● **MATERIAL FOR THE TASK**
○ ○ ○ ○ ○
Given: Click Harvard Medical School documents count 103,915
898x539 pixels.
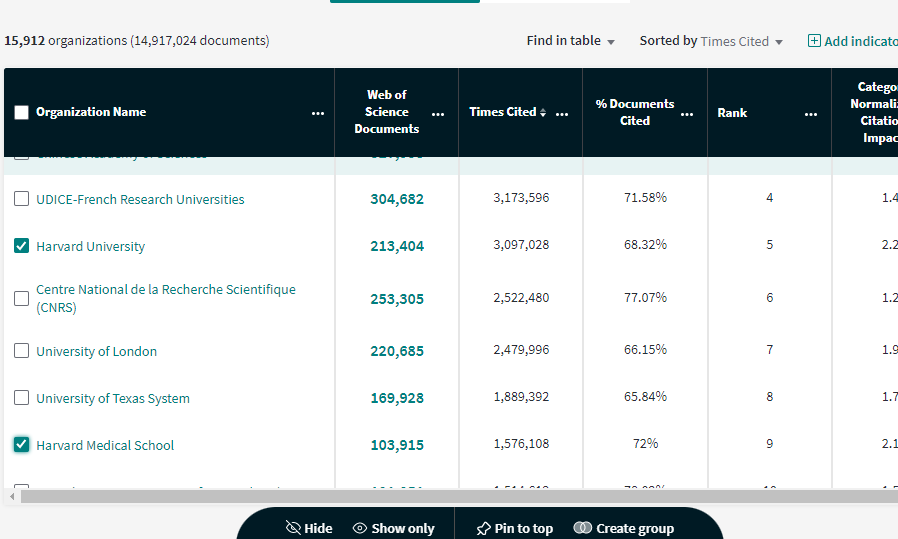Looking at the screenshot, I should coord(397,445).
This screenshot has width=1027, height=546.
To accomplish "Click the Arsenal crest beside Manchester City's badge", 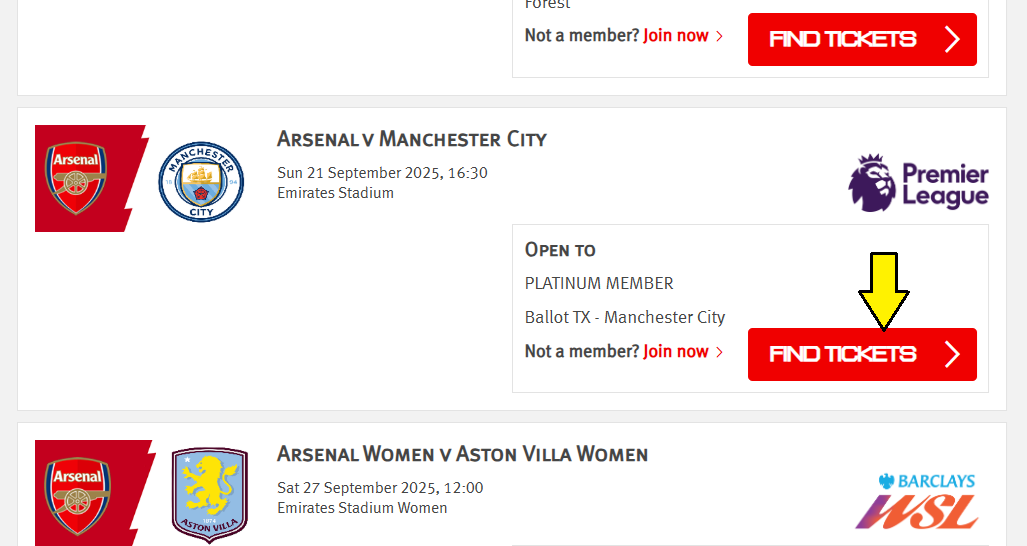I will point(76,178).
○ ○ ○ ○ ○
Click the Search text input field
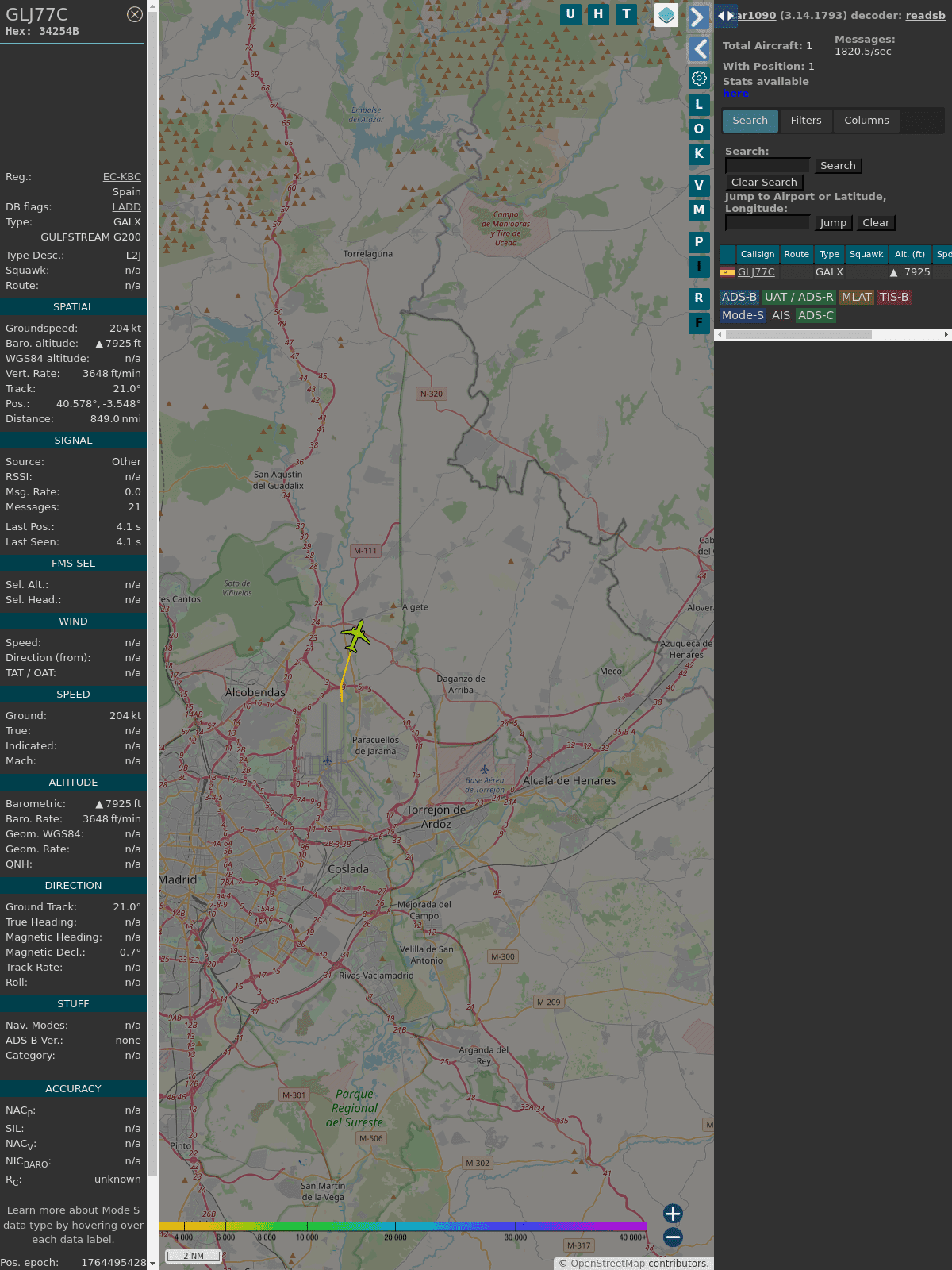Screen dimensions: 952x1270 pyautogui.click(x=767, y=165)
○ ○ ○ ○ ○
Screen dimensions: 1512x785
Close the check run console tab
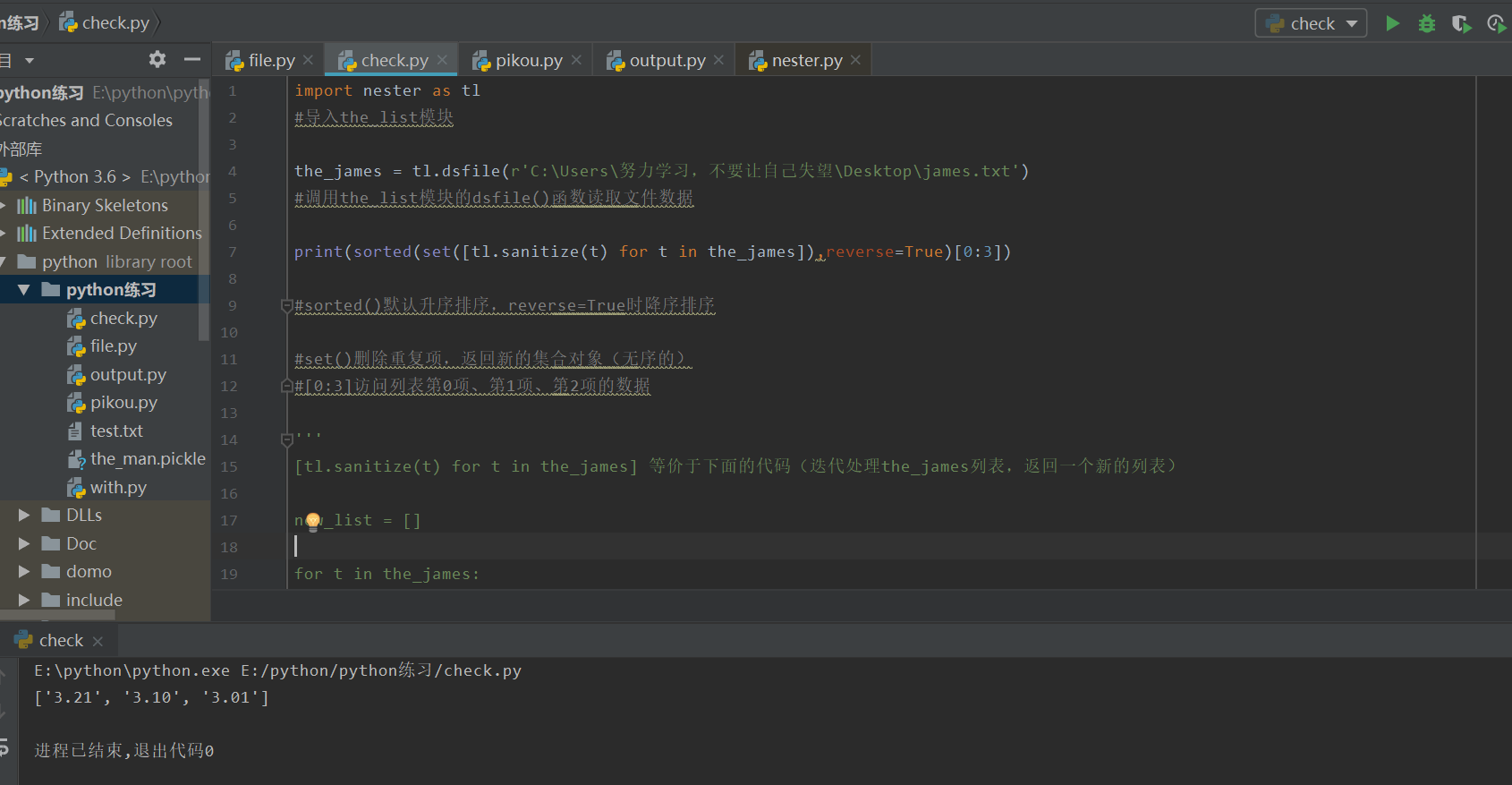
○ ○ ○ ○ ○
● **EXERCISE BRIEF**
All that is wanted is the stretch of lines above from the one containing "Screen dimensions: 1512x785" through the one containing "Close the check run console tab", duplicated exactly.

● **SOLUTION FOR THIS TASK**
Screen dimensions: 1512x785
Close the check run console tab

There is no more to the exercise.